There were 677 housing units, of which 6.5% were vacant. The homeowner vacancy rate was 3.0% and the rental vacancy rate was 3.7%.

Racial composition as of the 2020 census
| Race | Number | Percent |
|---|---|---|
| White | 1,344 | 90.0% |
| Black or African American | 22 | 1.5% |
| American Indian and Alaska Native | 5 | 0.3% |
| Asian | 26 | 1.7% |
| Native Hawaiian and Other Pacific Islander | 0 | 0.0% |
| Some other race | 10 | 0.7% |
| Two or more races | 86 | 5.8% |
| Hispanic or Latino (of any race) | 32 | 2.1% |

===2000 census===
As of the 2000 census, there were 1,211 people, 499 households, and 333 families residing in the CDP. The population density was 230.3 PD/sqmi.

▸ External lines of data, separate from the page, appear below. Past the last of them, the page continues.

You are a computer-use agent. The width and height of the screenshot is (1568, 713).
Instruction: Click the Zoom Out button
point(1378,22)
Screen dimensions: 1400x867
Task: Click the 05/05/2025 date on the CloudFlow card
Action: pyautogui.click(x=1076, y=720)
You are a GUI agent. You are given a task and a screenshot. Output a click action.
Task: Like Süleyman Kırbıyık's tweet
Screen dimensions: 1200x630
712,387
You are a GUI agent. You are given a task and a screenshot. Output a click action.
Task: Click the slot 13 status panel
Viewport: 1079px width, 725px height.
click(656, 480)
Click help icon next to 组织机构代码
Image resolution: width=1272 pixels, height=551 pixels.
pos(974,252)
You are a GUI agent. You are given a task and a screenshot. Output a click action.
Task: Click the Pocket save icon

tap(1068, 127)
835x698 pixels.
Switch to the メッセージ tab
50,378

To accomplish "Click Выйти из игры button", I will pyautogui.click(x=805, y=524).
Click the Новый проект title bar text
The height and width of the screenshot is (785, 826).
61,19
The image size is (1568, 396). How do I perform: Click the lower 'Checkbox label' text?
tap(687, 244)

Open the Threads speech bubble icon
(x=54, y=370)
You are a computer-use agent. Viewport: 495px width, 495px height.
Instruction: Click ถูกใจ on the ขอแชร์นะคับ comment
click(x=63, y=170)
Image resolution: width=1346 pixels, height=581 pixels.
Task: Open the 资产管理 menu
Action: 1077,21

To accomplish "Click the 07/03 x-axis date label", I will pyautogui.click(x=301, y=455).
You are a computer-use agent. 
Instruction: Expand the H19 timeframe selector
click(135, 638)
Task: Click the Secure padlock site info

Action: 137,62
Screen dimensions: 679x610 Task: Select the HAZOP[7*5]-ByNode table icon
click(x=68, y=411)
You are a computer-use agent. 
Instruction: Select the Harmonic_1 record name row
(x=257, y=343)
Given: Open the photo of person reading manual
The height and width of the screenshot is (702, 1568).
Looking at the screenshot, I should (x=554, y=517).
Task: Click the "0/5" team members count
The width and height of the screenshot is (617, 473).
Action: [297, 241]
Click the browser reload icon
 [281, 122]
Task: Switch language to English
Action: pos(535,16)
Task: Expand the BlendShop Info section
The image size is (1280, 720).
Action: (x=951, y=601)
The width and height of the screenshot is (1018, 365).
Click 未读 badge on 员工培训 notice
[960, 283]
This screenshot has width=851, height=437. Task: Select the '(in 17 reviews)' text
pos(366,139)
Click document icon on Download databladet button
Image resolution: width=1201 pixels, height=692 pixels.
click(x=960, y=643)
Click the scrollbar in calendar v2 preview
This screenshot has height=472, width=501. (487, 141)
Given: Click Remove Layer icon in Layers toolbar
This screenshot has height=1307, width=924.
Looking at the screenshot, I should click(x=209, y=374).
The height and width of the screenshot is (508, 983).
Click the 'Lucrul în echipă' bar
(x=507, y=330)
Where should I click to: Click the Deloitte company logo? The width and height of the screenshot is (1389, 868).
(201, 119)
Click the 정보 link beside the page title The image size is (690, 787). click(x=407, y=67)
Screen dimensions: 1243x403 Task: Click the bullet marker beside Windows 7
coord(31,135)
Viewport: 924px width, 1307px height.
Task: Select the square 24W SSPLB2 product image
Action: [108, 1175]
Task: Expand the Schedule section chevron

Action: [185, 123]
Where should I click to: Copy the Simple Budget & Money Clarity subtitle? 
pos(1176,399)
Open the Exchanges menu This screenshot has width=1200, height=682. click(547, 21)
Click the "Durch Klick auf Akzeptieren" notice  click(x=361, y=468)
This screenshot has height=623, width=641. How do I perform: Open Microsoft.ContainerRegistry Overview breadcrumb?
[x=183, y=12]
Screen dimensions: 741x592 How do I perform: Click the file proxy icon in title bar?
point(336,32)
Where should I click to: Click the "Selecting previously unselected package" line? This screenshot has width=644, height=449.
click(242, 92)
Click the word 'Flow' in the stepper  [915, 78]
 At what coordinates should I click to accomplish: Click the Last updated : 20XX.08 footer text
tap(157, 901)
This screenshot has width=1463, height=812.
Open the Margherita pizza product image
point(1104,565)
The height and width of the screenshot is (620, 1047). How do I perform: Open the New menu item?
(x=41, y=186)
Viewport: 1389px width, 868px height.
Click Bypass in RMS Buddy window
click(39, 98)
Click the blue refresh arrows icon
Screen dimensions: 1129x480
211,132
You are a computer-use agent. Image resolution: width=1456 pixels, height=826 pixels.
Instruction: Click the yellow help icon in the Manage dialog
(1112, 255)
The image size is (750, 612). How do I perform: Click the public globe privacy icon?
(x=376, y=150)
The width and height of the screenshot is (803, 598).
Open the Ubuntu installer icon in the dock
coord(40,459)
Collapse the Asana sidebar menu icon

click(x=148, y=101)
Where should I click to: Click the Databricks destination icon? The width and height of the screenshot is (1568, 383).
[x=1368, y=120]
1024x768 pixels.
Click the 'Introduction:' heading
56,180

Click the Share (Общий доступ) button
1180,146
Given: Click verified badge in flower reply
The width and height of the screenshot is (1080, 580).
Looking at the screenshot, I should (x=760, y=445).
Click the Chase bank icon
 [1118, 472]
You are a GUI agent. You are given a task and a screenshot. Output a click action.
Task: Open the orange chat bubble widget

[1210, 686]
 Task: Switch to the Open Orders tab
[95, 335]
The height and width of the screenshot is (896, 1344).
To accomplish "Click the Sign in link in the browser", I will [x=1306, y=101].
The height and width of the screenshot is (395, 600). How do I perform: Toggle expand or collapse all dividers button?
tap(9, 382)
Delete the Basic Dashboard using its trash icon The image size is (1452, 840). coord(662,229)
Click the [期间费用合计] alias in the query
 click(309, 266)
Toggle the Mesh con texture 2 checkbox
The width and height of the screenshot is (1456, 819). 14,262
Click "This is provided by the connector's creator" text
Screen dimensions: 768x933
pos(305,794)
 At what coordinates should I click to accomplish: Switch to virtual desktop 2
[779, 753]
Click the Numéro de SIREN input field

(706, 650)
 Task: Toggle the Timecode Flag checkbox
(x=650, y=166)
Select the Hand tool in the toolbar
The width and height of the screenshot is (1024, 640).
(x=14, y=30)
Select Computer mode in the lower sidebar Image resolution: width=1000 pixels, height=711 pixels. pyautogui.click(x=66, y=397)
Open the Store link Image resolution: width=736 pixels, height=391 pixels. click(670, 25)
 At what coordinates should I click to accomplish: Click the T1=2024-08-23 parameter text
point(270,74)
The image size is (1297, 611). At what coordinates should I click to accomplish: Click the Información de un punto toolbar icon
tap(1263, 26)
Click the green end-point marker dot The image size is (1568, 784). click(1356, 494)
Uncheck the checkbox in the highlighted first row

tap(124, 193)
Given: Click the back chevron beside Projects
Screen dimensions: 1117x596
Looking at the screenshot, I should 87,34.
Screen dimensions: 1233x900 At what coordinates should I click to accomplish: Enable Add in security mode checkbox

There were 565 housing units at an average density of 107.5 /sqmi. The racial makeup of the CDP was 97.19% White, 0.08% African American, 0.08% Native American, 0.58% Asian, 0.17% from other races, and 1.90% from two or more races. Hispanic or Latino of any race were 0.91% of the population.

There were 499 households, out of which 30.7% had children under the age of 18 living with them, 54.7% were married couples living together, 8.2% had a female householder with no husband present, and 33.1% were non-families. 26.3% of all households were made up of individuals, and 10.2% had someone living alone who was 65 years of age or older. The average household size was 2.43 and the average family size was 2.95.

In the CDP the population was spread out, with 25.0% under the age of 18, 7.8% from 18 to 24, 31.4% from 25 to 44, 22.8% from 45 to 64, and 13.0% who were 65 years of age or older. The median age was 38 years. For every 100 females, there were 101.5 males. For every 100 females age 18 and over, there were 93.2 males.

The median income for a household in the CDP was $37,458, and the median income for a family was $44,821. Males had a median income of $38,083 versus $26,140 for females. The per capita income for the CDP was $21,239. None of the families and 3.5% of the population were living below the poverty line, including no under eighteens and 9.9% of those over 64.